FIRM FOCUSES ON
BAE Systems hoping to grow employment roster at its cyber security arm to 1,000 people
BAE Systems is a company that is well known for its military equipment history, but its focus at the Langkawi International Maritime and Aerospace exhibition (Lima) this time around is something not quite militarily-inclined.
The focus is on something needed round-the-clock, every day of the week, though the vast majority of people are likely not to realise this.
It is cyber security that the company is emphasising at Lima, something for which it recently won an award.
Prime Minister Datuk Seri Najib Razak and his deputy, Datuk Seri Dr Ahmad Zahid Hamidi, as well as International Trade and Industry Minister Datuk Seri Mustapa Mohamed all showed interest in Applied Intelligence, the cyber security company which has some 400 Malaysians working in Kuala Lumpur, according to BAE Systems group business development director Alan Garwood.
He said Applied Intelligence had been successfully providing cyber security for a large number of companies, including about 100 of the world’s top banks.
Garwood also spoke about the wealth of talent found in young Malaysians.
And, it’s not just that. In a male-dominated industry in which BAE Systems usually works, cyber security was something different.
“The defence industry is usually dominated by men. But that facility in KL (Applied Intelligence) is about 50-50 (where gender is concerned),” he told the New Straits Times.
Realising the gem it has now with Applied Intelligence, BAE Systems is looking to expand even more. The company is hoping to grow its employment roster at its cyber security arm to 1,000 people, all Malaysians.
Over the decades working in partnership with Malaysian security forces — all three services of the armed forces use equipment manufactured by the company — BAE Systems has created more than 20,000 jobs for Malaysians.
It is something that it is keen to add to even more with the sale of the Eurofighter Typhoon aircraft, should the Malaysian government decide to procure them for the Royal Malaysian Air Force (RMAF) multi-role combat aircraft (MRCA) replacement programme.
The Typhoon is one of two aircraft said to be in the shortlist for the RMAF’s MRCA replacement programme and Garwood believes that this would be the best choice.
“It will involve a massive offset programme. We’ve put together a great package which hasn’t changed. The Typhoon has a high 90s (per cent) availability rate, it is in use in eight countries and has a better radar (than any other aircraft),” he said.
BAE Systems managing director (Southeast Asia and India) John Brosnan agreed, saying that the company recognises the financial situation affecting Malaysia and many countries in the world.
“That is why we look for more affordable solutions. Any upgrades to the Typhoon are more affordable and the aircraft will remain in service for 30 or 40 years, so the value is actually more than the aircraft costs,” he said.
Affordability was also one of the reasons the RMAF’s fleet of Hawk advanced jet trainers are being upgraded.

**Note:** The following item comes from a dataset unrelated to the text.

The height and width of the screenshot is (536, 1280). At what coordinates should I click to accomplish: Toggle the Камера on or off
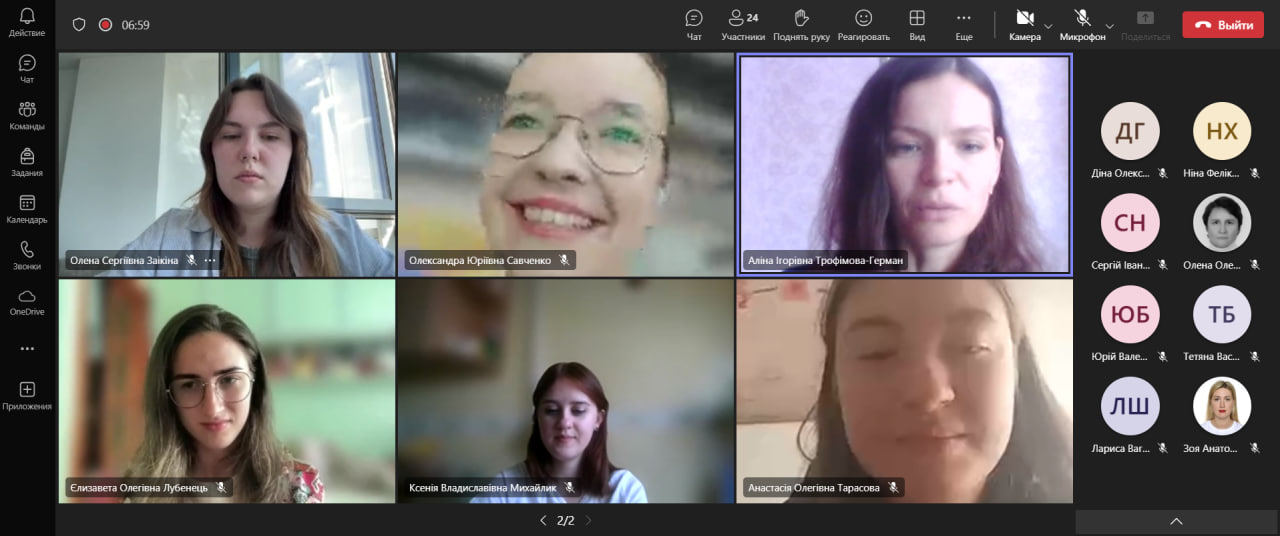1024,24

“It’s an affordable solution (instead of replacing the aircraft fleet). The deal (for the upgrades) has been concluded, in principle,” said Brosnan.
Apart from cyber security and the Typhoon, BAE Systems is also touting other equipment, such as its Bofors naval guns, the Advanced Precision Kill Weapon System, which can turn unguided missiles into guided ones and the Captor radar, which would be included in any Typhoon Malaysia procured.

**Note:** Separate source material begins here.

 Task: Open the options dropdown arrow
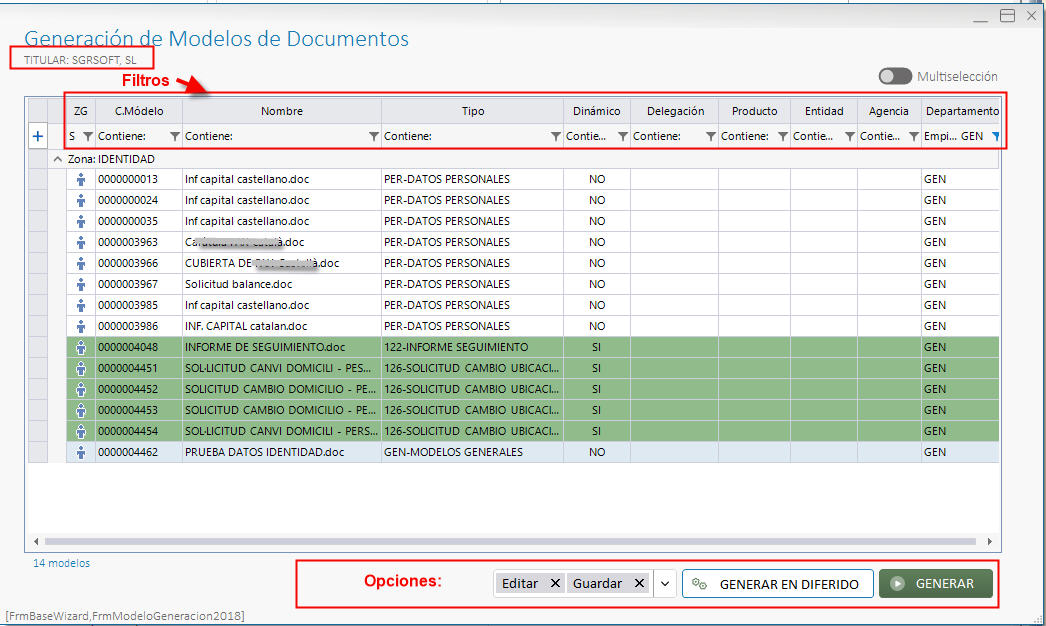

The company announced that it had received a US$542 million (RM2.39 billion) contract from the United States Department of Defence to provide 145 M777 ultra-lightweight howitzers to the Indian army through a foreign military sale between the US and Indian governments.
“We look forward to working with the Indian army and providing the only battle-proven 155mm ultra-lightweight howitzer in the world. The M777 will give the Indian army superior artillery capability,” said BAE Systems vicepresident and general manager of weapon systems Joe Senftle.
India will join the US, Canadian, and Australian forces in using the M777, which delivers rapid reaction capability and decisive and responsive firepower in sustained combat conditions.
Deliveries are scheduled to begin in June 2017.
The company also announced that a further series of flight trials of the Typhoon with the lowcollateral, high-precision MBDA Brimstone air-to-surface weapon were successfully completed at its site in Warton, Lancashire.
The trials are part of ongoing development work on the Phase 3 Enhancement (P3E) package for Typhoon, which will also deliver further sensor and mission system upgrades as part of Project Centurion, the programme to ensure a smooth transition of Tornado capabilities on to Typhoon for the Royal Air Force by the end of next year.
BAE Systems military air and information business chief test pilot Steve Formoso said the flight trials included Aero Data Gathering flights to test how the addition of the Brimstone weapon and other assets interacted with the aircraft’s flight control system software.
“The detailed results of these trials will now be analysed and further testing carried out ahead of firing trials. The low-collateral Brimstone will provide the Typhoon pilot with the ability to precisely attack fast-moving targets at range, further enhancing the aircraft’s already potent airto-surface capabilities.”
RMAF’s fleet of Hawk aircraft is being upgraded.
The Typhoon is one of two aircraft said to be in the shortlist for the RMAF’s MRCA replacement programme.